Practically, MT-GRPO equips LLMs for broader deployment as general reasoners, mitigating reliability issues critical in safety-sensitive, multi-domain, or sequential reasoning applications. The results generalize across task diversity and dataset difficulty scales.
Speculation on Future Directions
The methodology enables detailed curriculum management, utility-based trade-offs (mean-vs-worst), and can be extended to more granular task taxonomy or domain-correlated groupings. Integration with other robust RL paradigms (distributionally robust optimization, Nash-based RLHF) and hierarchical curriculum schedules is plausible.
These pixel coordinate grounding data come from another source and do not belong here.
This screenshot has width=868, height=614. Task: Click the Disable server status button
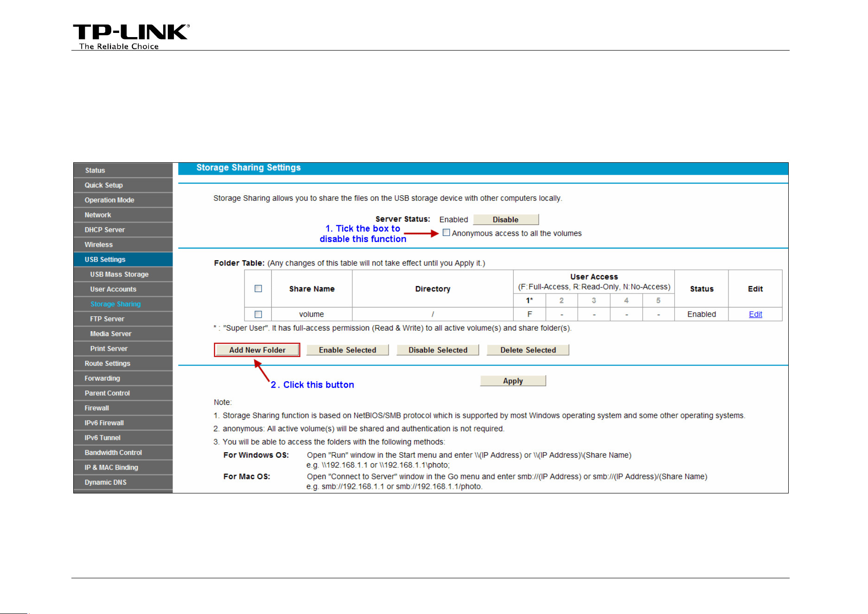[506, 219]
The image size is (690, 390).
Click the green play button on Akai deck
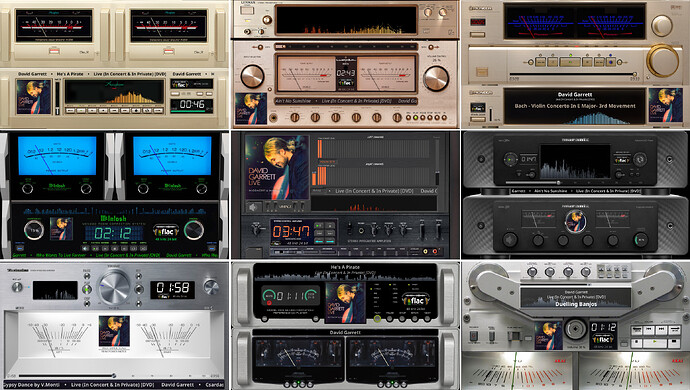pyautogui.click(x=654, y=341)
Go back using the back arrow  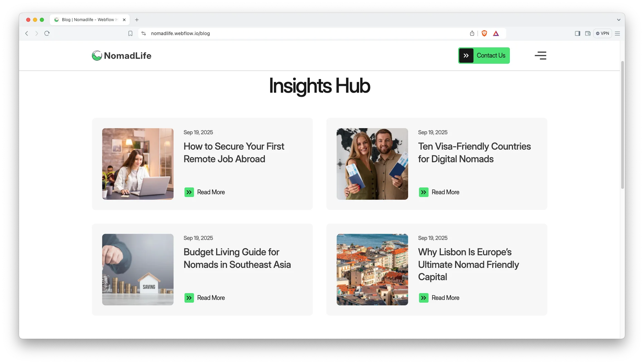pyautogui.click(x=27, y=33)
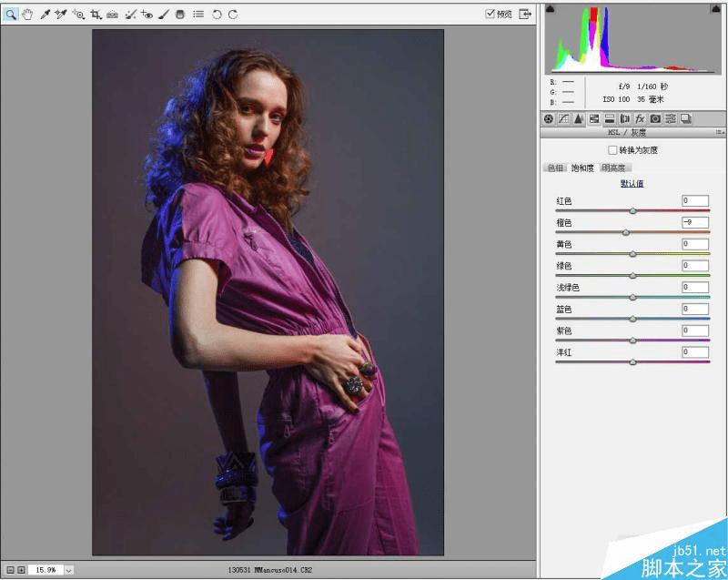728x580 pixels.
Task: Enable 转换为灰度 convert to grayscale checkbox
Action: click(612, 150)
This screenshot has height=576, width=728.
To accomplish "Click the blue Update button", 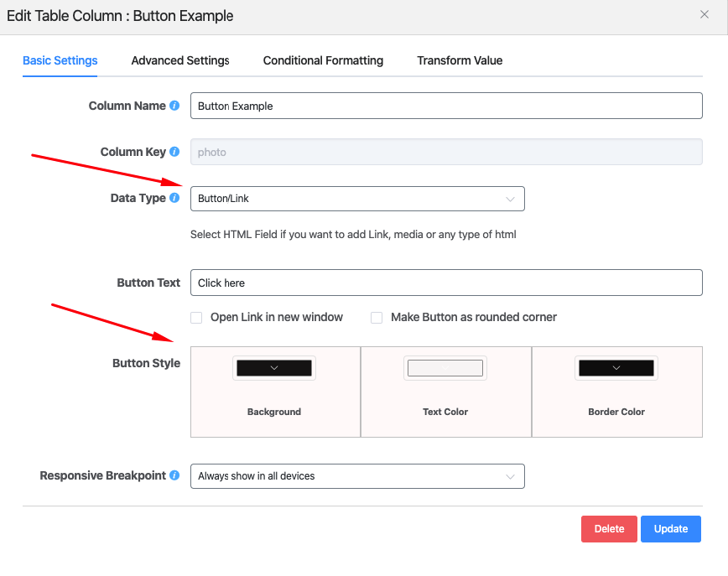I will pos(670,529).
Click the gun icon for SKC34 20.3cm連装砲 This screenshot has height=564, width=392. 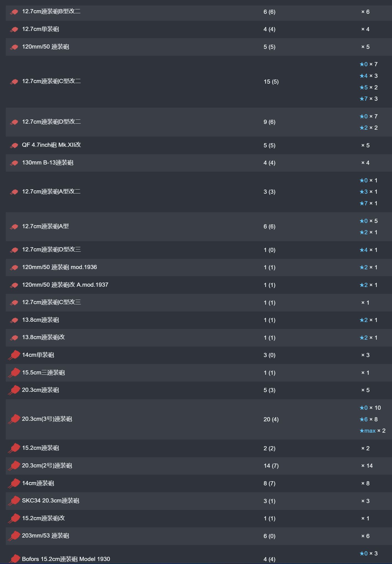pyautogui.click(x=14, y=501)
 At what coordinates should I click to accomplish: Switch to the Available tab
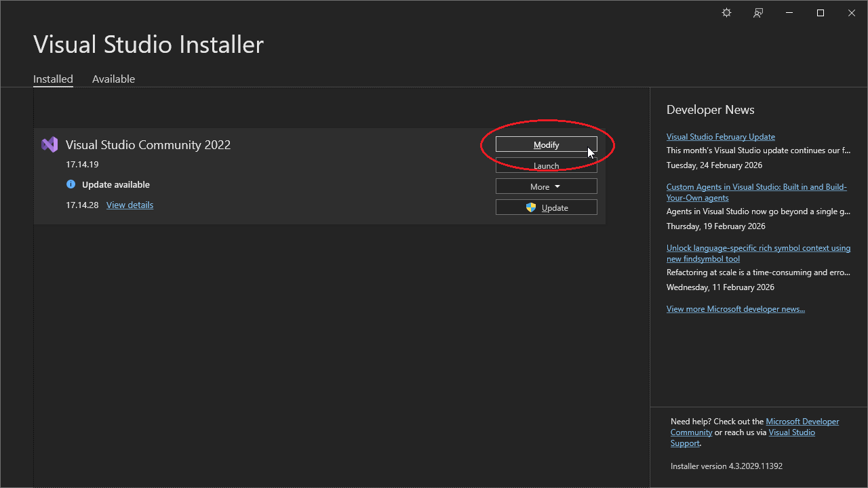(113, 79)
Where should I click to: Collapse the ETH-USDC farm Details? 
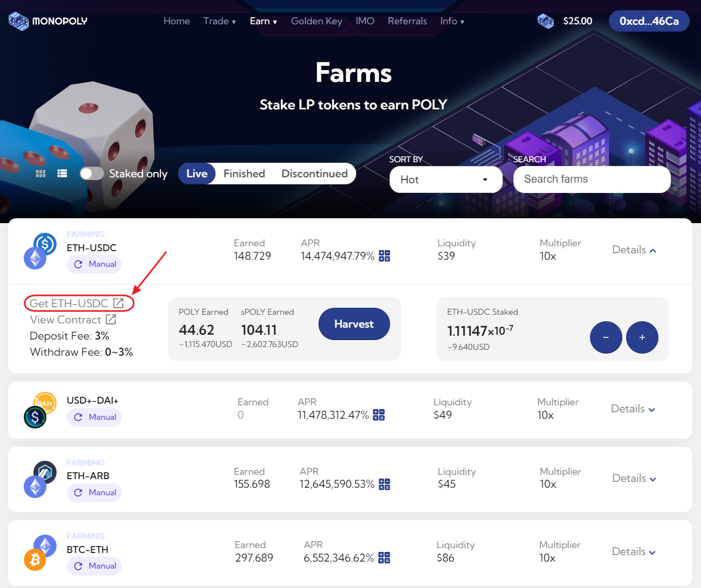coord(634,250)
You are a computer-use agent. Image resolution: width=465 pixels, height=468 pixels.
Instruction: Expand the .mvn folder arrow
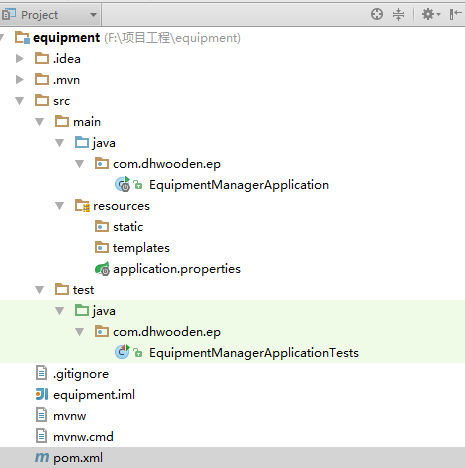pyautogui.click(x=20, y=80)
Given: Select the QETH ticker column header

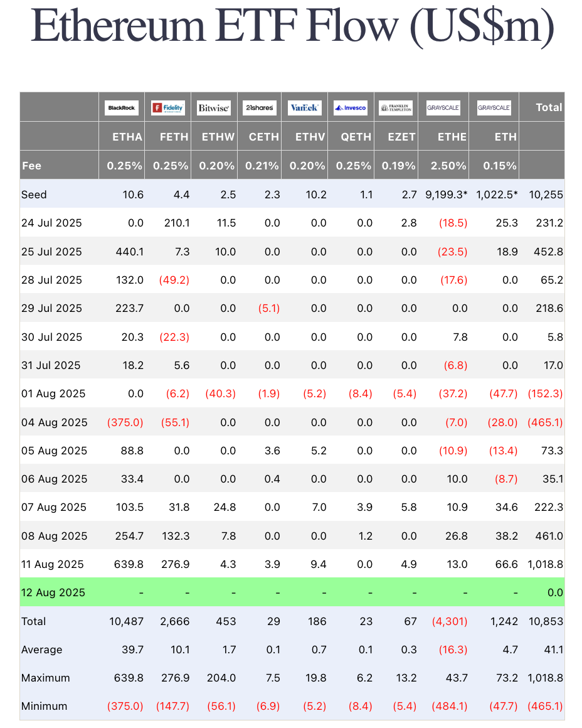Looking at the screenshot, I should coord(357,137).
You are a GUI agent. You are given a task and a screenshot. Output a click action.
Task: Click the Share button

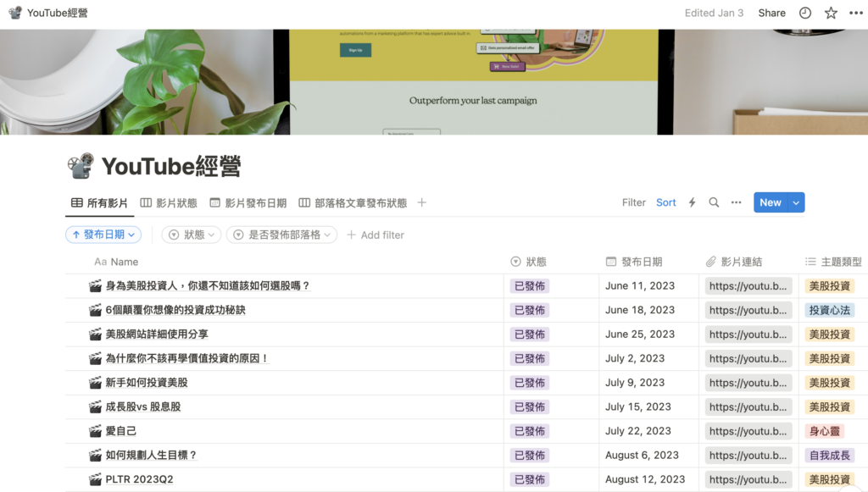771,13
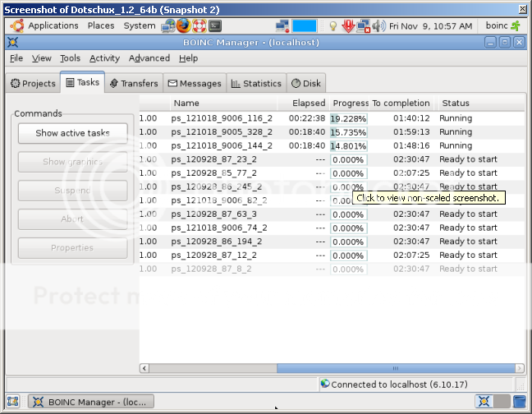Open the System menu
Viewport: 532px width, 414px height.
click(140, 25)
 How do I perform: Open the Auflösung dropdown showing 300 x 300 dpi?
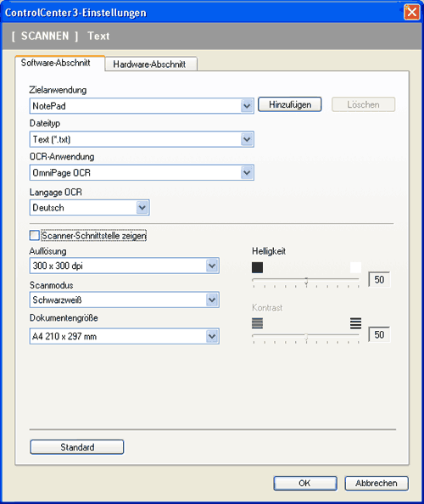click(x=125, y=266)
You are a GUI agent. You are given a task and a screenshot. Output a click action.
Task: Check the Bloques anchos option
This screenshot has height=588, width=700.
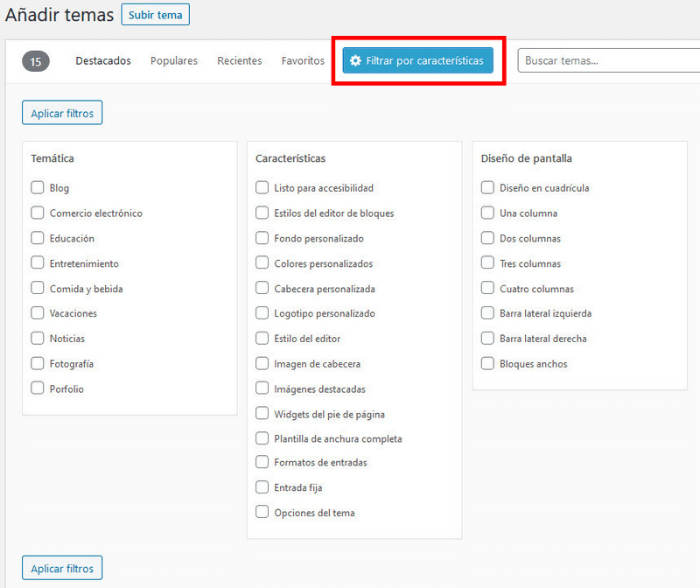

Further, ratio-preserving sampling could inform mixture selection and data reweighting in supervised or semi-supervised multi-task fine-tuning, beyond RL.
Conclusion
MT-GRPO establishes a robust framework for reliable multi-task RL post-training in LLMs, coupling adaptive improvement-aware task weighting with ratio-preserving sampling to maximize worst-task competence and accelerate balanced learning. The empirical gains in worst-task accuracy and training efficiency validate the theoretical formulation, marking MT-GRPO as a practical solution for deploying general-purpose LLMs in heterogeneous reasoning environments (2602.05547).